What is expected. Convert everything from the start of the data down to and including the line that contains "Looking at the screenshot, I should click(38, 206)." into a JSON list of strings, with one string per line and blank lines left out.

Given data.
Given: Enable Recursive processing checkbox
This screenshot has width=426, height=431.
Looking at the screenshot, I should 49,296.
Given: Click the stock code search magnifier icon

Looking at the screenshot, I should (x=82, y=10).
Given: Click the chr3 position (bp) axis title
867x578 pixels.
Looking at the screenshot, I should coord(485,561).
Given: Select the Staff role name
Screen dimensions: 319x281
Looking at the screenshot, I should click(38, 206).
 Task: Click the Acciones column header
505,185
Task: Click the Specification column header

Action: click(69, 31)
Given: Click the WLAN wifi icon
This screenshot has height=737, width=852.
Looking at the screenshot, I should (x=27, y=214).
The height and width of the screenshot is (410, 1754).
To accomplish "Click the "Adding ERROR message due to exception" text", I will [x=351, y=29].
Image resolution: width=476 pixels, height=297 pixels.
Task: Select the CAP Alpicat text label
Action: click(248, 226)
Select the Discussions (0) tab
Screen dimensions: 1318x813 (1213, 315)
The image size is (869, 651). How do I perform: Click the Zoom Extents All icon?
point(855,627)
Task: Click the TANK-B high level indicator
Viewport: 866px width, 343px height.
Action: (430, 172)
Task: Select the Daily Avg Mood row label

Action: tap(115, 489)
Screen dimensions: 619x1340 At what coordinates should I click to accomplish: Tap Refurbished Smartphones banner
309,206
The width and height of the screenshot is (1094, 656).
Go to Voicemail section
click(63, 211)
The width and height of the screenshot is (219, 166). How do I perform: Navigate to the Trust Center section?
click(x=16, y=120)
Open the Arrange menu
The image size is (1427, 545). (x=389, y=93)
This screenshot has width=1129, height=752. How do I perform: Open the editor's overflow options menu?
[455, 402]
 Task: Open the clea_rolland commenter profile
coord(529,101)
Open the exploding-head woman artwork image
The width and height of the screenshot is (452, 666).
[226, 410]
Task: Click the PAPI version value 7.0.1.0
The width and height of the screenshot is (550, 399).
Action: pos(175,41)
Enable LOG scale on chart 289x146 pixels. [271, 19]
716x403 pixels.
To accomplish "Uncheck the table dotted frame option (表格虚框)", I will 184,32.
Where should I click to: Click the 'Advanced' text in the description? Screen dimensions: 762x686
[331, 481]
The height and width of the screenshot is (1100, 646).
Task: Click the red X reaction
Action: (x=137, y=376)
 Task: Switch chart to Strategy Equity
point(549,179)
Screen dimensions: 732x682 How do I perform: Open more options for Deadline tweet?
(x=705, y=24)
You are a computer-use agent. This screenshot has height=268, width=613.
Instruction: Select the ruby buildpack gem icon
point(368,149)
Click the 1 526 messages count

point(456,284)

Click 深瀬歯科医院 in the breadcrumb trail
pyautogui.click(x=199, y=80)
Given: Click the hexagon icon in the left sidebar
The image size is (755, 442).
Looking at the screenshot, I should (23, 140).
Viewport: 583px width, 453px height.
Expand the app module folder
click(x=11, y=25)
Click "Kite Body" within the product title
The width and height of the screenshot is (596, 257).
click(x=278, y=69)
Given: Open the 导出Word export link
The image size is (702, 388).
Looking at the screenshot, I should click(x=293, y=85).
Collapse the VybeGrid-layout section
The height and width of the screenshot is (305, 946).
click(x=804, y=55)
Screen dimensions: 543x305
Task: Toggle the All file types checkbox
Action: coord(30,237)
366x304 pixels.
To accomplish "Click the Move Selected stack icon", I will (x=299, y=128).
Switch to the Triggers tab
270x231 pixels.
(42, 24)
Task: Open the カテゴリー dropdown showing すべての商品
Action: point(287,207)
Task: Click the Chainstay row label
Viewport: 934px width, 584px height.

The output.
[
  "Given: Enable Recursive processing checkbox",
  "This screenshot has width=426, height=431.",
  "Looking at the screenshot, I should 49,296.",
  "Given: Click the stock code search magnifier icon",
  "Looking at the screenshot, I should (x=82, y=10).",
  "Given: Click the chr3 position (bp) axis title",
  "867x578 pixels.",
  "Looking at the screenshot, I should coord(485,561).",
  "Given: Select the Staff role name",
  "Screen dimensions: 319x281",
  "Looking at the screenshot, I should click(38, 206)."
]